Find all the lines in the entries below that hold the word "computer" and copy them.

Collected data entries:
#####

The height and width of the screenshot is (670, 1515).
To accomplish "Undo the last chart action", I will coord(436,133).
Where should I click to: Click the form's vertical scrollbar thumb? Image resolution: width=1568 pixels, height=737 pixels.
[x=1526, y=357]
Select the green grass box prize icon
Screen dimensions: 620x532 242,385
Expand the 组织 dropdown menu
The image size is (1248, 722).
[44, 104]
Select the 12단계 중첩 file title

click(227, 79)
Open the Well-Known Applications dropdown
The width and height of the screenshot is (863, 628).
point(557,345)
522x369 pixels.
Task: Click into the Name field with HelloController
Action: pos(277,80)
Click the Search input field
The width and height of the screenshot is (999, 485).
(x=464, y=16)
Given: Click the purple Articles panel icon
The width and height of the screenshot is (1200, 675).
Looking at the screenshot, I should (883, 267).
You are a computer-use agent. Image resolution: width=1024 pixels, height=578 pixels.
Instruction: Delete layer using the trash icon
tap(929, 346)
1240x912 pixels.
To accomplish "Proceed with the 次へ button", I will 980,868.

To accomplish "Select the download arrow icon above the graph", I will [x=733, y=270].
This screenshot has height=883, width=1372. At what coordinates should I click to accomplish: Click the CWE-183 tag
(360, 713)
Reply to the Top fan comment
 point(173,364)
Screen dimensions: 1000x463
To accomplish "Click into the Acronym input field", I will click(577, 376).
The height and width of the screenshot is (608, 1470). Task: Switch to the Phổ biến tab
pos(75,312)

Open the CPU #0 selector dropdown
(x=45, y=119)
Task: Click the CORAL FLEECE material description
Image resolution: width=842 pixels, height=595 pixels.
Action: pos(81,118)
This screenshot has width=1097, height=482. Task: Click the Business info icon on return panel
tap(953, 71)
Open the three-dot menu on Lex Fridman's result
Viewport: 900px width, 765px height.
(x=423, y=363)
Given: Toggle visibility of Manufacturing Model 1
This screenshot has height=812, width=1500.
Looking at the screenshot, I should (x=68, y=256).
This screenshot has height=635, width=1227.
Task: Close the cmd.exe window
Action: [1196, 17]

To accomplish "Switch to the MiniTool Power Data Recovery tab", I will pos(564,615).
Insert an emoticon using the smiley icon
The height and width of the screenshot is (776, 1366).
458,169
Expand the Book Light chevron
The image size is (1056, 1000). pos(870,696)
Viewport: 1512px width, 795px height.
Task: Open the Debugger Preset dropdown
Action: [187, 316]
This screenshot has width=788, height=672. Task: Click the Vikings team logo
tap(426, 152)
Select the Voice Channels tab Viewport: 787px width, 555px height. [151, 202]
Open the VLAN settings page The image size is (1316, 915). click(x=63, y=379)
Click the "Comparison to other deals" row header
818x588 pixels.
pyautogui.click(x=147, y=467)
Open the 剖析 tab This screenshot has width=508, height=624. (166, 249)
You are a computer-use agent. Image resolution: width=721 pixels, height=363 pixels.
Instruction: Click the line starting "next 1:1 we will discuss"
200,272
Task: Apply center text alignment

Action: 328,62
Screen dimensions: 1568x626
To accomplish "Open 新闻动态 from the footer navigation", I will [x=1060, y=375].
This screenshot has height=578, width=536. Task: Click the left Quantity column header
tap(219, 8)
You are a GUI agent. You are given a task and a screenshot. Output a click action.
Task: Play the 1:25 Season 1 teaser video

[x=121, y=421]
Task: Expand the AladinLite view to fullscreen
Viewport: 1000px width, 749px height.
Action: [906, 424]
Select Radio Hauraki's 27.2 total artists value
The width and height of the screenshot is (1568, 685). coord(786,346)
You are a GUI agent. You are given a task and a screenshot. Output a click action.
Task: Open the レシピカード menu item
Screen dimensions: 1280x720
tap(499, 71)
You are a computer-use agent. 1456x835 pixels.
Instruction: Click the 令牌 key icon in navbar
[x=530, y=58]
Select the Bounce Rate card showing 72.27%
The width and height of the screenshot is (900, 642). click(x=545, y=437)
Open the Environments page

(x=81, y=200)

#####

= Response to this exercise =
You are a computer-use agent. Image resolution: width=1024 pixels, height=578 pixels.
You are a computer-use agent. Image resolution: width=721 pixels, height=363 pixels.
You are a computer-use agent. 1456x835 pixels.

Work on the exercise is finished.